Fatigue is a common symptom in hospitalized and non-hospitalized patients recovering from COVID-19, but no fatigue measurement scales or questions have been validated in these populations. The objective of this study was to perform validity assessments of the fatigue severity scale (FSS) and two single-item screening questions (SISQs) for fatigue in patients recovering from COVID-19.
We examined patients ≥ 28 days after their first SARS-CoV-2 infection who were hospitalized for their acute illness, as well as non-hospitalized patients referred for persistent symptoms. Patients completed questionnaires through 1 of 4 Post COVID-19 Recovery Clinics in British Columbia, Canada. Construct validity was assessed by comparing FSS scores to quality of life and depression measures. Two SISQs were evaluated based on the ability to classify fatigue (FSS score ≥ 4).
Questionnaires were returned in 548 hospitalized and 546 non-hospitalized patients, with scores computable in 96.4% and 98.2% of patients respectively. Cronbach’s alpha was 0.96 in both groups. The mean ± SD FSS score was 4.4 ± 1.8 in the hospitalized and 5.2 ± 1.6 in the non-hospitalized group, with 62.5% hospitalized and 78.9% non-hospitalized patients classified as fatigued. Ceiling effects were 7.6% in the hospitalized and 16.1% in non-hospitalized patients. FSS scores negatively correlated with EQ-5D scores in both groups (Spearman’s rho − 0.6 in both hospitalized and non-hospitalized; p < 0.001) and were higher among patients with a positive PHQ-2 depression screen (5.4 vs. 4.0 in hospitalized and 5.9 vs. 4.9 in non-hospitalized; p < 0.001). An SISQ asking whether there was “fatigue present” had a sensitivity of 70.6% in hospitalized and 83.2% in non-hospitalized patients; the “always feeling tired” SISQ, had a sensitivity of 70.5% and 89.6% respectively.
Fatigue was common and severe in patients referred for post COVID-19 assessment.

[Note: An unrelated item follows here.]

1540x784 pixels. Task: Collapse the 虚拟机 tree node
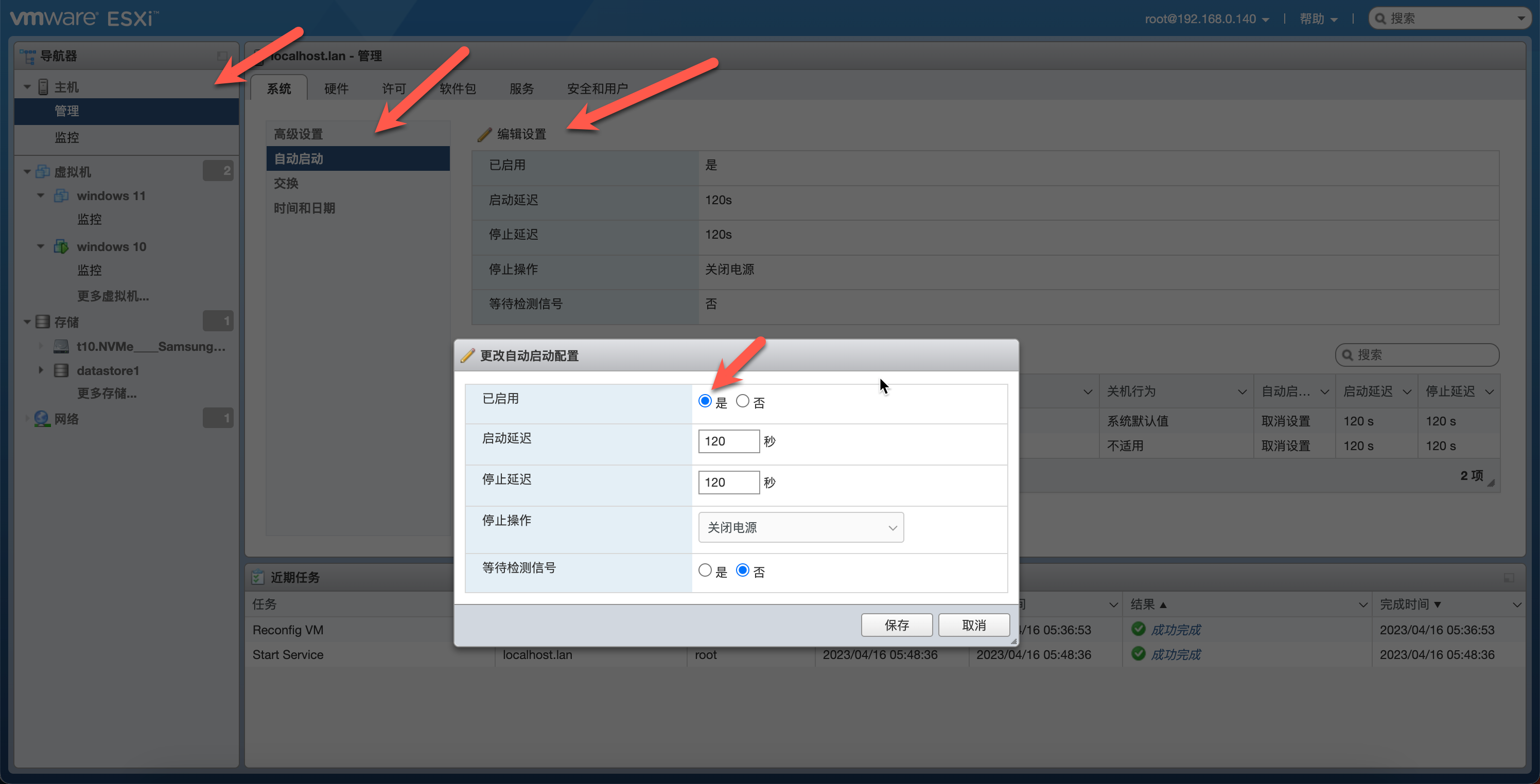click(27, 172)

Overall, the FSS is suitable for measuring fatigue in these patients, as there was excellent data quality, strong internal consistency, and construct validity. However, ceiling effects may be a limitation in the non-hospitalized group. SISQs had good sensitivity for identifying clinically relevant fatigue in non-hospitalized patients but only moderate sensitivity in the hospitalized group, indicating that there were more false negatives.